The isotropy of CMB is one of the important tests of the modern cosmology. I am going to discuss the current and prospective tests of statistical anisotropy in the CMB:
(1) “Copi etal. (2009)” have been arguing that the lack of large angular correlations of the CMB temperature field provides strong evidence against the standard, statistically isotropic, LCDM cosmology. I am going to argue that the “ad-hoc” discrepancy is due to the sub-optimal estimator of the low-l multipoles, and a posteriori statistics, which exaggerates the statistical significance. Therefore there is no actually lack of angular correlation in the CMB.

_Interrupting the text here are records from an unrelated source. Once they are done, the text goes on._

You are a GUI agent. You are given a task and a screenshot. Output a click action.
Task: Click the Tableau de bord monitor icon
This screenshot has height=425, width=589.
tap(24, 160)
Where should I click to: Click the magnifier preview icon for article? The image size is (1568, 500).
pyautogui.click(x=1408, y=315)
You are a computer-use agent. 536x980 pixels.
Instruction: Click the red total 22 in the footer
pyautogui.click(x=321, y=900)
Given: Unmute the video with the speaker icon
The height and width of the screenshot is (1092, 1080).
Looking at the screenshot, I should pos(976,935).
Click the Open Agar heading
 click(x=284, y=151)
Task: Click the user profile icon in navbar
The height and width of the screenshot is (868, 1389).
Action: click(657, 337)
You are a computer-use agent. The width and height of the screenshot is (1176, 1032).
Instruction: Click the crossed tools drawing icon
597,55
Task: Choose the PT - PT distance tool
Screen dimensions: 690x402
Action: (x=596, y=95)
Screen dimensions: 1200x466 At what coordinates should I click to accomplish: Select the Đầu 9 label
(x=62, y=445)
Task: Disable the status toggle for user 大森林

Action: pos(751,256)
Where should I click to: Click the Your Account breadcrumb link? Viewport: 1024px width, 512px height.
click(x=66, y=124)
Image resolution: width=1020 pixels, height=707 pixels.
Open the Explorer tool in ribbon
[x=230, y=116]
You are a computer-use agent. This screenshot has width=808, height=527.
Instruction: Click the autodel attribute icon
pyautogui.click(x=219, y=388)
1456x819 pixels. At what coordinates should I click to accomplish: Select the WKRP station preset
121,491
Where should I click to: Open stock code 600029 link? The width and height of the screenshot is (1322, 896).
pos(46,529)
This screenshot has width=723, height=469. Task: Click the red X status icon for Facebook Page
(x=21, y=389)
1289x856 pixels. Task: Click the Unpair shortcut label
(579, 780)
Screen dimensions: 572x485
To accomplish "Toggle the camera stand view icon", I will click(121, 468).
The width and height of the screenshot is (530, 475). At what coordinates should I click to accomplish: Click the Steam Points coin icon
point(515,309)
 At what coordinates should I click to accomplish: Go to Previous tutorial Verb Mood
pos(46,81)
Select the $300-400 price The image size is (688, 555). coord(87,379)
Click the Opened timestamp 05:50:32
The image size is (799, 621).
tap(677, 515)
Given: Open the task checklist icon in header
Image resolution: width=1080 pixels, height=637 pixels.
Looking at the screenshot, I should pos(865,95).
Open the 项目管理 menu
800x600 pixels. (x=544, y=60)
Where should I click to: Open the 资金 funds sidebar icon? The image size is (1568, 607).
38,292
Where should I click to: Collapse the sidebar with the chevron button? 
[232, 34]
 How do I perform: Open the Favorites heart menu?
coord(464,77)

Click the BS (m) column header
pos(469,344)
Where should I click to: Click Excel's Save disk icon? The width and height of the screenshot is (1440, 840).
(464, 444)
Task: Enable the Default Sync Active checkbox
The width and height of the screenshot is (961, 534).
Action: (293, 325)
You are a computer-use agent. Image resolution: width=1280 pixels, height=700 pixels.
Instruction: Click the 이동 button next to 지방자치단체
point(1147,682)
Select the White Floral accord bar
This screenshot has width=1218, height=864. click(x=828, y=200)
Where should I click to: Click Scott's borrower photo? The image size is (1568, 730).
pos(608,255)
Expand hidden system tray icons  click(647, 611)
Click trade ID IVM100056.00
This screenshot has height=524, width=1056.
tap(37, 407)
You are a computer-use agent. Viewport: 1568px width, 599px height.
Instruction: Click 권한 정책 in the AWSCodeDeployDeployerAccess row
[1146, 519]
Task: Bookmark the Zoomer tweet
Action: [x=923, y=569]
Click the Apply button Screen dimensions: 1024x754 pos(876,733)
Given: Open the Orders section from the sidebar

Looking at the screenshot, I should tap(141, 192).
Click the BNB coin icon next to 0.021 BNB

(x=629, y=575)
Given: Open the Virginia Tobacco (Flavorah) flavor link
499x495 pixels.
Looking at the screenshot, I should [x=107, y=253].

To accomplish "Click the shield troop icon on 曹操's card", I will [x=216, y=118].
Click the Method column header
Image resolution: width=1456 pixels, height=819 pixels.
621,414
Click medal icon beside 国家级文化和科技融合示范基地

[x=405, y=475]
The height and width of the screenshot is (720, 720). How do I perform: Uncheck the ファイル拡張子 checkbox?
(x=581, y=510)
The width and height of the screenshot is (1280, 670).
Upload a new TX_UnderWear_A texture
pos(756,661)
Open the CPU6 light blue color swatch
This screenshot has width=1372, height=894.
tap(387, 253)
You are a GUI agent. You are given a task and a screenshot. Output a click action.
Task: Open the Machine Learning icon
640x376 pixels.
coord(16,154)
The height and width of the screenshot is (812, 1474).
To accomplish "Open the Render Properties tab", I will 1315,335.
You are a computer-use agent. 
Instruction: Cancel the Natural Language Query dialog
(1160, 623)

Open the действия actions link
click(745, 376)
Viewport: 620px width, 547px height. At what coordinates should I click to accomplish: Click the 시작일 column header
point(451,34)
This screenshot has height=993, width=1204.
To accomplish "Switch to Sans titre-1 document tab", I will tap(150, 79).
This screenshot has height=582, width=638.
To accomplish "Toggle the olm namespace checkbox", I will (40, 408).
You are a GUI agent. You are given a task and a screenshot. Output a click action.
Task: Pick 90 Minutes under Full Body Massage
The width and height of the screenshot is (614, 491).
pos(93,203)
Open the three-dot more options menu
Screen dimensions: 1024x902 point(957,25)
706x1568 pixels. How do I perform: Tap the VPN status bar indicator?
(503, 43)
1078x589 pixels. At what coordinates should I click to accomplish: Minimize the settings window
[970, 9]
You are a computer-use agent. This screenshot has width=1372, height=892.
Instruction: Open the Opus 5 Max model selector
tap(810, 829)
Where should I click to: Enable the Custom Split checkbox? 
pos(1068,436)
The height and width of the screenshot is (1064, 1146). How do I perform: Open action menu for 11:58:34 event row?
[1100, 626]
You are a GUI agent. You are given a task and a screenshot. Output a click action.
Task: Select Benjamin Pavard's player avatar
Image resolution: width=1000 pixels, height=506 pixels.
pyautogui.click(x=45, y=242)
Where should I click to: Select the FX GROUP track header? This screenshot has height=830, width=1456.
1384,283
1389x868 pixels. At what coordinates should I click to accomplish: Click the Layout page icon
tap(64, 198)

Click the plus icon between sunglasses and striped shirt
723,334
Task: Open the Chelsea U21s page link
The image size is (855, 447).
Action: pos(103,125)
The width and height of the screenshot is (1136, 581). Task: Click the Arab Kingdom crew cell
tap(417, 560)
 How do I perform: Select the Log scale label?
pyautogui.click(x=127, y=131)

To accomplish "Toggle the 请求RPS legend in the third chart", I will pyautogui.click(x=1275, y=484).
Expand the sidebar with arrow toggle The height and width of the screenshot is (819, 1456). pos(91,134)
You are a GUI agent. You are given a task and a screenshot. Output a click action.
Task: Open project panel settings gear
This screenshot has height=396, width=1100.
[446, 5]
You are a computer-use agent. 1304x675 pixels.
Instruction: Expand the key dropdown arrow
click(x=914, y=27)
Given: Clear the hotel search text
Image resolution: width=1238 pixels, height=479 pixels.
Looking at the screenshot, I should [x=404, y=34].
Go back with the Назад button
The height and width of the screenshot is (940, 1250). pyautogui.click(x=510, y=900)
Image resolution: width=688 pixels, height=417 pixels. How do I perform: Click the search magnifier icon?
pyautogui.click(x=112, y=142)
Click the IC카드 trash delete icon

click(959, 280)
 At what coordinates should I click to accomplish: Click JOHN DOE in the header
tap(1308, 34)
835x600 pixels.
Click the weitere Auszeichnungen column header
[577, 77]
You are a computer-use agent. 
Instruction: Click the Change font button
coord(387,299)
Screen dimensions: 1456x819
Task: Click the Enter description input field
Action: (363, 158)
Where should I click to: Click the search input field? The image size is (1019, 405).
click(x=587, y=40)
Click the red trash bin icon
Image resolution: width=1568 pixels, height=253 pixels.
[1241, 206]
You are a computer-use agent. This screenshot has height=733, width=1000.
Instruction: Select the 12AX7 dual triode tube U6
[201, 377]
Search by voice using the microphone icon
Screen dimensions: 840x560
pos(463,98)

(2) I construct simple quadratic estimators to reconstruct asymmetry in the primordial power-spectrum from CMB temperature and polarization data and verify their accuracy using simulations with quadrupole power asymmetry. I show that the Planck mission, with its millions of signal dominated modes of the temperature anisotropy, should be able to constrain the amplitude of any spherical multipole of a scale-invariant quadrupole asymmetry at the 0.01 level (2 sigma).
(3) LCDM model also predict the existence of primordial gravitational wave, for which B-mode polarization will be a powerful tool to distinguish different models of the early Universe.
In addition, I will discuss the Planck mission launched by European Space Agency in May/2012 to observe the CMB anisotropy, and its prospective scientific impact on precision cosmology.